--- GOAL OF THE EXERCISE ---
When the records are reproduced, each one must match exactly, and no picture may be kept.

--- TASK INPUT ---
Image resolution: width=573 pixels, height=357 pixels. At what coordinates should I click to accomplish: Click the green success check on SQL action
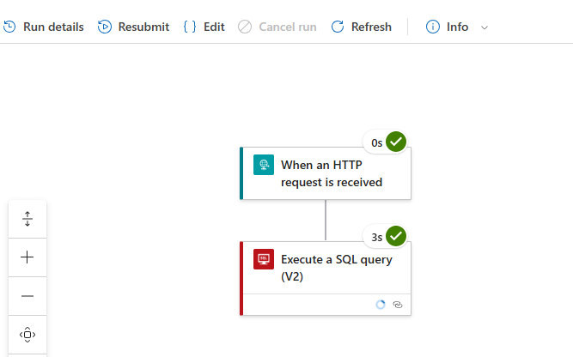click(396, 236)
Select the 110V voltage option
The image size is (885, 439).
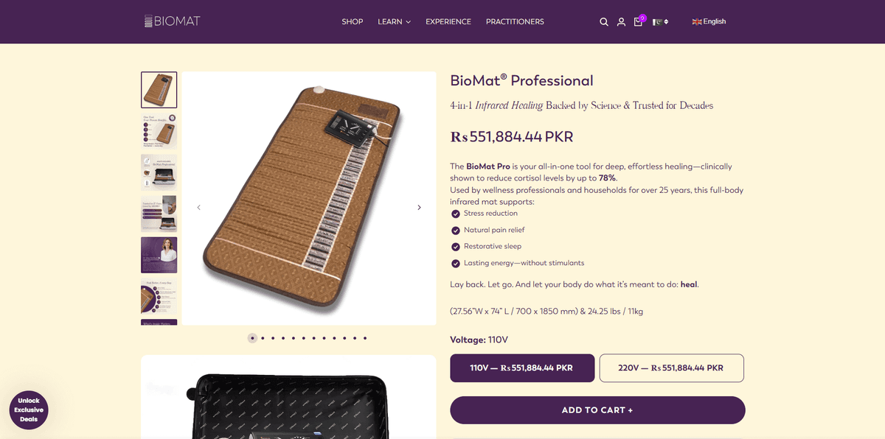coord(522,368)
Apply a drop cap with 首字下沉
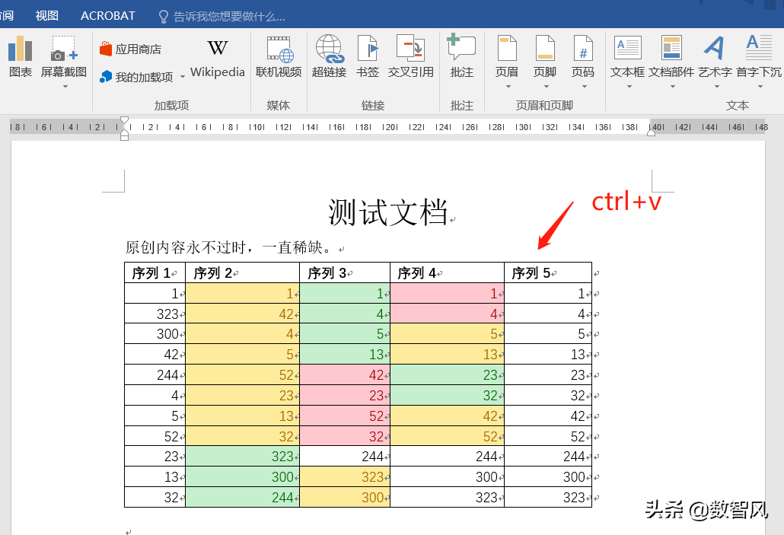This screenshot has width=784, height=535. pos(758,57)
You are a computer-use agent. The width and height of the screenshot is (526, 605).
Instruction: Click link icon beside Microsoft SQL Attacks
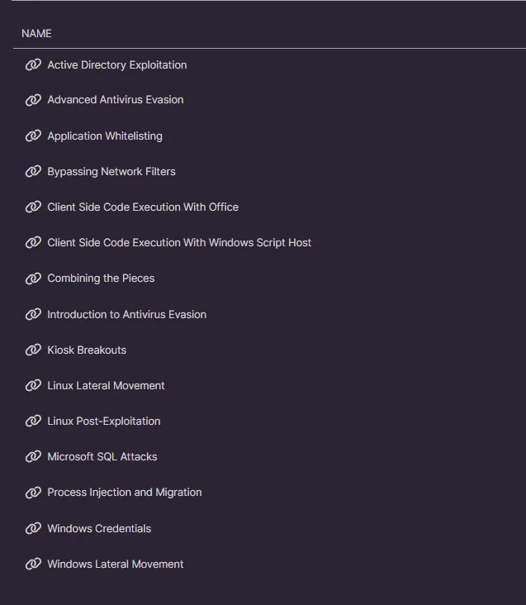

--- RESPONSE AREA ---
Image resolution: width=573 pixels, height=357 pixels. At what coordinates should I click to accomplish: Click the green success check on SQL action
click(396, 236)
Select the 110V voltage option
The image size is (885, 439).
coord(522,368)
Apply a drop cap with 首字下沉
This screenshot has width=784, height=535. pos(758,57)
You are a computer-use agent. The width and height of the screenshot is (526, 605).
Instruction: Click link icon beside Microsoft SQL Attacks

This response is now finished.